Eager vs. Lazy Architectures

Choice: Eager or Lazy (a.k.a. Push vs. Pull)

Every data-driven software architecture must make a fundamental choice: Be Eager Or be Lazy

Streaming data is a movement to build less lazy data-driven applications. This debate is sometimes called push vs. pull.

Not a black and white decision (how eager or lazy)

Possible to be eager about some things, and lazy about others.

How eager is the state of the art?

The status quo is very lazy. Most applications do nothing until asked (queried)

Streaming data mostly used to eagerly truck data between lazy warehouses.

Stream processors will eagerly transform and count data as it’s moved.

What you get are data pipelines

Recreating the monoliths the industry spent the last two decades dismantling.

The oil and gas industry is not a good reference architecture for streaming data

Data may be the new oil economically.

But data is not oil.

The value of OIL is that it’s made up of CARBON atoms. The value of DATA is NOT that it’s made up of BITS

How do you control what you receive? (pub-sub)

Streaming data is about reducing latency

Use Case: Observability

Situational awareness Monitoring & alerting Experience scoring Early fault warning

Use Case: Automation

Root cause analysis Logistics routing Self-healing systems Performance optimization Cost optimization

Message brokers vs. distributed transaction logs

Stream processors are good at counting and conversions

None of the above use cases are counting or conversion problems.

kSQL can transform streams and enrich with static context

kSQL struggles to join multiple streams together. Most use cases involve more than one stream.

Global state doesn’t scale. Flink stateful functions are just a facade of statefulness. Not optimized for locality, just a hidden query.

Challenge: Real-Time Enrichment

Can’t get rich without context. Stream processors not built for context.

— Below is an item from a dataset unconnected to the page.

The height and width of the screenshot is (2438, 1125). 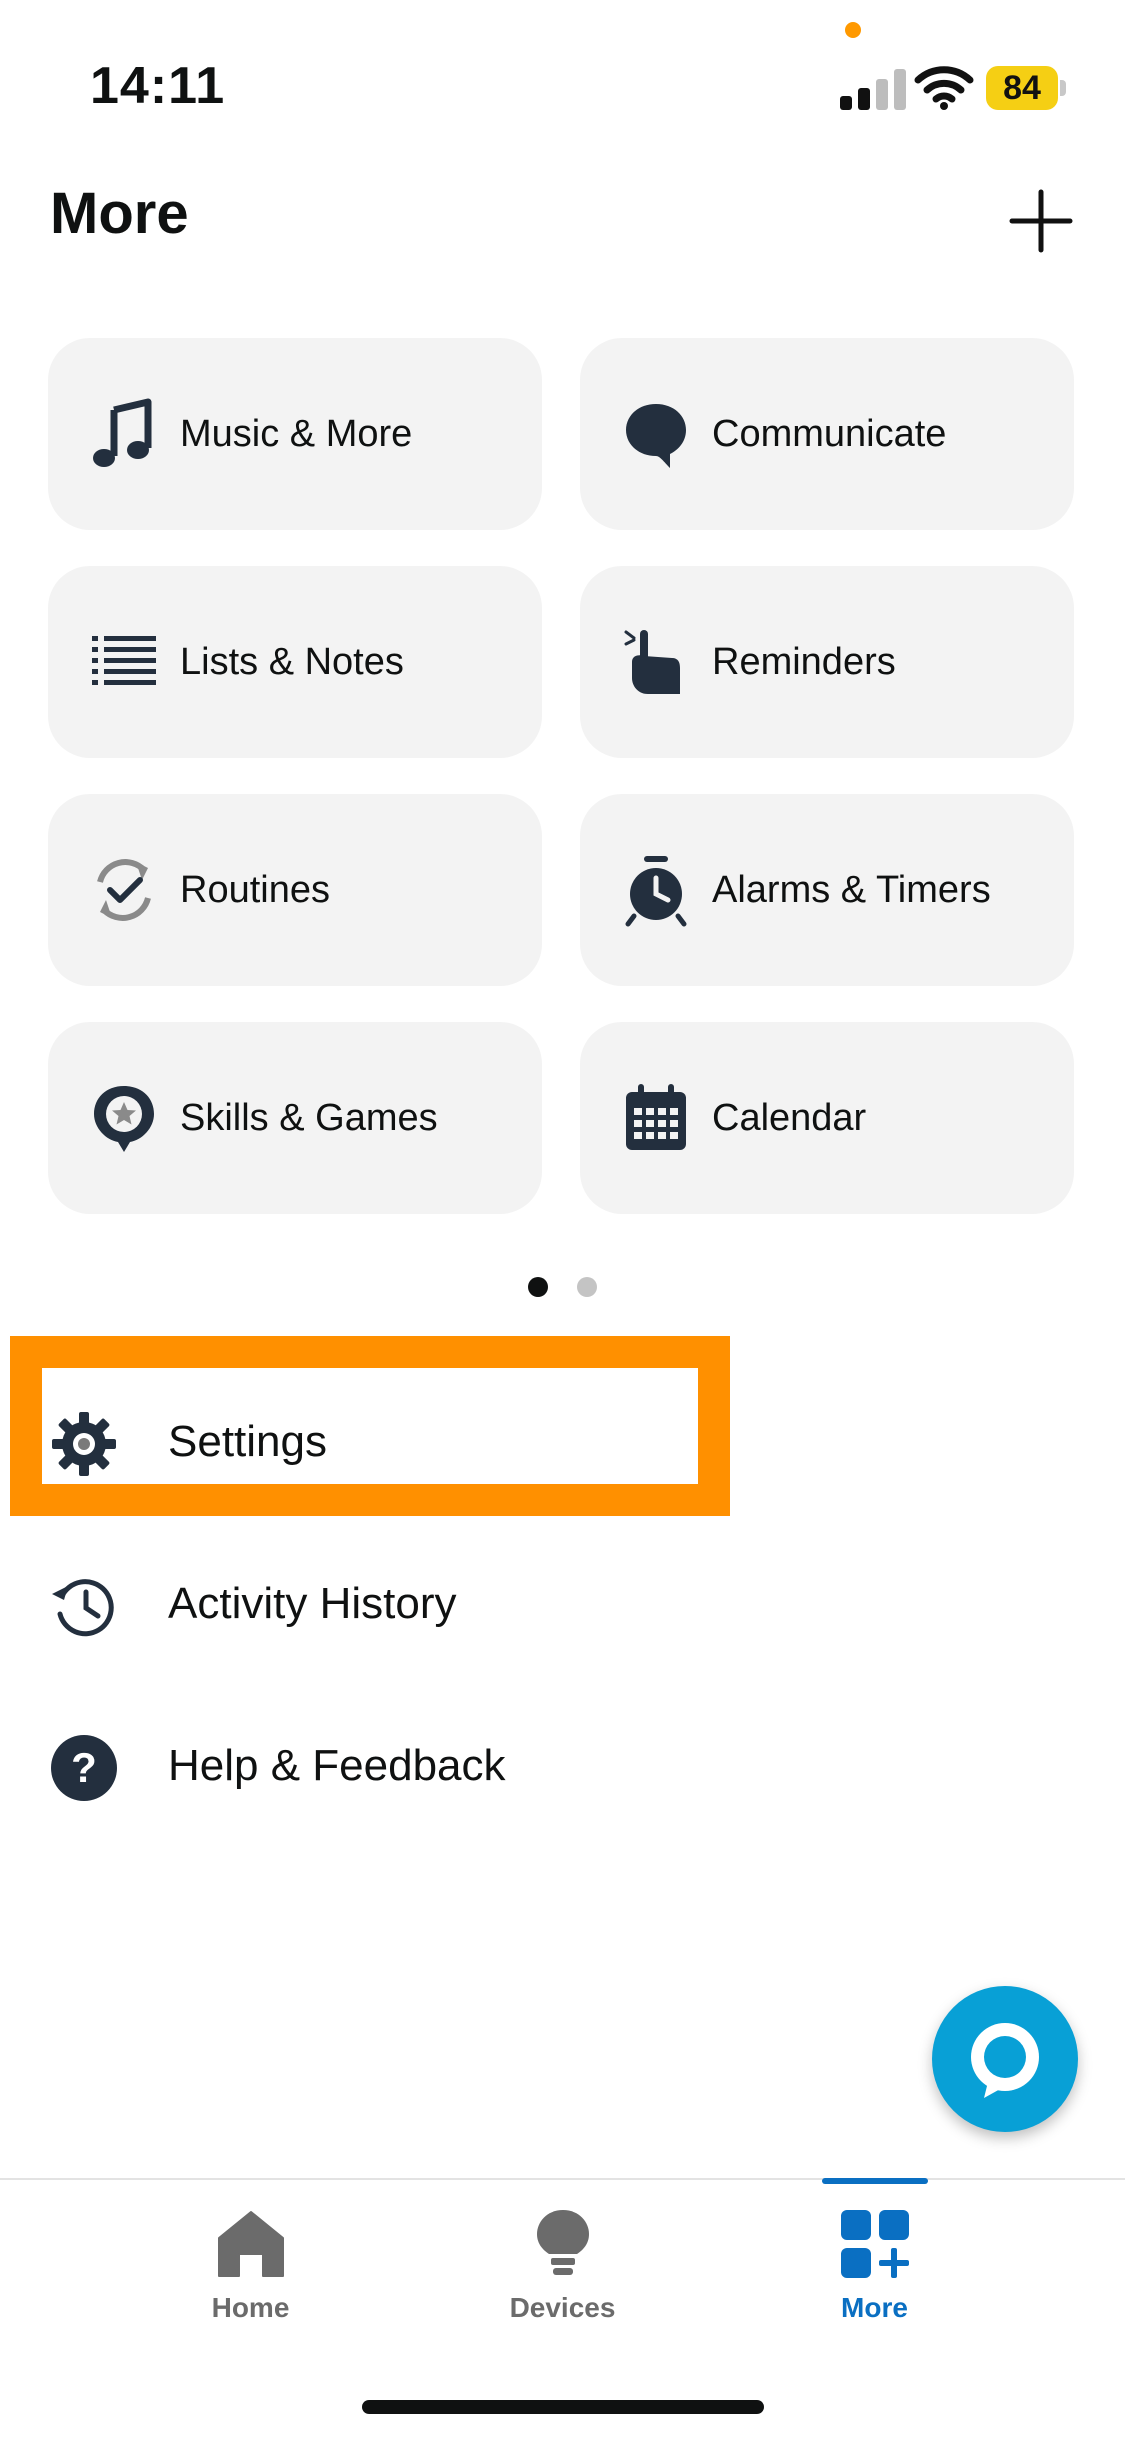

Challenge: Streaming Aggregation

Need to up-level streaming data without adding latency. Stream processors not built for this either.

Challenge: Real-time business logic

Business logic drives enterprise software. Business logic takes action, has side effects.

Business logic needs lots of context as input. Stream processors not designed to run business logic.

Challenge: Streaming APIs

Need to disseminate granular, derivative data without breaking the stream.

Without streaming APIs, you can’t built low latency service-oriented architectures.

Challenge: Real-Time UIs

Need to keep humans in the loop. Humans need to validate and oversee automation.